I too was put on anti depressants, but for anxiety. It's funny I never was depressed growing up or into adulthood but my anxiety was SKY high. My psychiatrist put me on celexa which I've been on for almost 2 years. I had my first panic attack after I took my mom in the middle of the night to an institution for help and she escaped after I dropped her off (driving almost 3 hours.) I don't want to be on this forever, and my talk therapist and psychologist both agree I'm a great candidate to get off of them. Right now I'm using them as a "tool" like you said to be able to control my anxiety while I heal.
I agree with what you said about taking things slow. While I'm absolutely new to the boards, I'm not new to dealing with my moms illness. She was diagnosed as bi polar and as I said before, it was recently that I finally put the pieces together and found out about BPD. The reason I'm so eager to share on here is because it's like a huge light bulb went off. I read other people's stories and I think, ok THIS is what I'm dealing with.
My partner is a psychologist, and last night I was talking to her about me posting on here.

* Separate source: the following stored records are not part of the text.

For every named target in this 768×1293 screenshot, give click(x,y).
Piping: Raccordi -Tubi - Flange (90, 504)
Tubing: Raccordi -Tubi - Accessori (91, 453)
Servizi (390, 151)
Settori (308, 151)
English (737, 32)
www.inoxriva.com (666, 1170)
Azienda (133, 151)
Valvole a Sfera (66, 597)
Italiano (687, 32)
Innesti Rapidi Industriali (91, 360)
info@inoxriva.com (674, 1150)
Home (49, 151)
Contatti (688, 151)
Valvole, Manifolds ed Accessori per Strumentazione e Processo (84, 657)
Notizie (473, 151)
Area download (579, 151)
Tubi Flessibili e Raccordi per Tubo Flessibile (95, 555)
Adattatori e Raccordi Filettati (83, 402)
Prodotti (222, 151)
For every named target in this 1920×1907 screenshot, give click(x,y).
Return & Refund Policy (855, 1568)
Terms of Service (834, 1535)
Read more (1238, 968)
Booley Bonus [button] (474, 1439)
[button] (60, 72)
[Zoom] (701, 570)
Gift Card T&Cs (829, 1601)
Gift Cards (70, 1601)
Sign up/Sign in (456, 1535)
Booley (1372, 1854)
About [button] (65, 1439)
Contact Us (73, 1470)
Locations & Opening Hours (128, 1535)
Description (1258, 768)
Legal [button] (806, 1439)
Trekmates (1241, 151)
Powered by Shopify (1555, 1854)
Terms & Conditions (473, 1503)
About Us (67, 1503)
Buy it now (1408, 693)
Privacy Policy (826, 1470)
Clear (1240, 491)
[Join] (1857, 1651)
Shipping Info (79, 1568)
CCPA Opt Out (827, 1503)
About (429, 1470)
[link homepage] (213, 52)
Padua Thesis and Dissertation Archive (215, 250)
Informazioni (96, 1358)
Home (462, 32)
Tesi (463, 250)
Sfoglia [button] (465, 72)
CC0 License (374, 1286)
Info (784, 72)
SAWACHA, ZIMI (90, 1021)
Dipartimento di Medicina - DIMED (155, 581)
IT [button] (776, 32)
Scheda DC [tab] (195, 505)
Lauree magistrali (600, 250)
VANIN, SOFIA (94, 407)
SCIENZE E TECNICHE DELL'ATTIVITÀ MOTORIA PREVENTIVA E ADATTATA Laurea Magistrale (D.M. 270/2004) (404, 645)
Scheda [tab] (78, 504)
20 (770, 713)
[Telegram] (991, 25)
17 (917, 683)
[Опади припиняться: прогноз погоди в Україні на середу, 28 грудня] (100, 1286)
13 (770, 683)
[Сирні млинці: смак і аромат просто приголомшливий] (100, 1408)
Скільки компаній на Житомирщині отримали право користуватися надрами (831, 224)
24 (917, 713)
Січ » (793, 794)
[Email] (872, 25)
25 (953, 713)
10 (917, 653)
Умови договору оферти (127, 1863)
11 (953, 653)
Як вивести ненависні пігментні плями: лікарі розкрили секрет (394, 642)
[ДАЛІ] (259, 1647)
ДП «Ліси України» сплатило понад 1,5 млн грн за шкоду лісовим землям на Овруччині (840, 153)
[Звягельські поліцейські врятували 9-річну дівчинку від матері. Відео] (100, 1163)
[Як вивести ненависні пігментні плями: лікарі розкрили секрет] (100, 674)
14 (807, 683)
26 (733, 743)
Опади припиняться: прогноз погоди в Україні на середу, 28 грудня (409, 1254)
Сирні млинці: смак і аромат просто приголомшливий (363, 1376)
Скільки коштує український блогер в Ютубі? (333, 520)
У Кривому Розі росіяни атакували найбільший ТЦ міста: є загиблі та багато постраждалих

Oddly, I feel right now it's important to connect with people who know what I'm going through. My personal therapist listens well and I've come to realize a lot. My partner listens and is fully supportive as well. We call it my healing "journey." I absolutely see where you say that you could become consumed about this, but I have a great support system and keep very busy. Responding for now has been an outlet to say (and admit to myself) that I hid a lot of my moms behavior. It was so irrational and bizarre that I kept that secret and that's a heavy burden. I find it therapeutic to express that she did in fact behave this way and at the time I just simply didn't understand it.
Anyway, I thank you so much for the advice. It helps to hear from people who these terrible experiences and seem to be coping and holding up well. I'm finding strength just from your words, so thank you.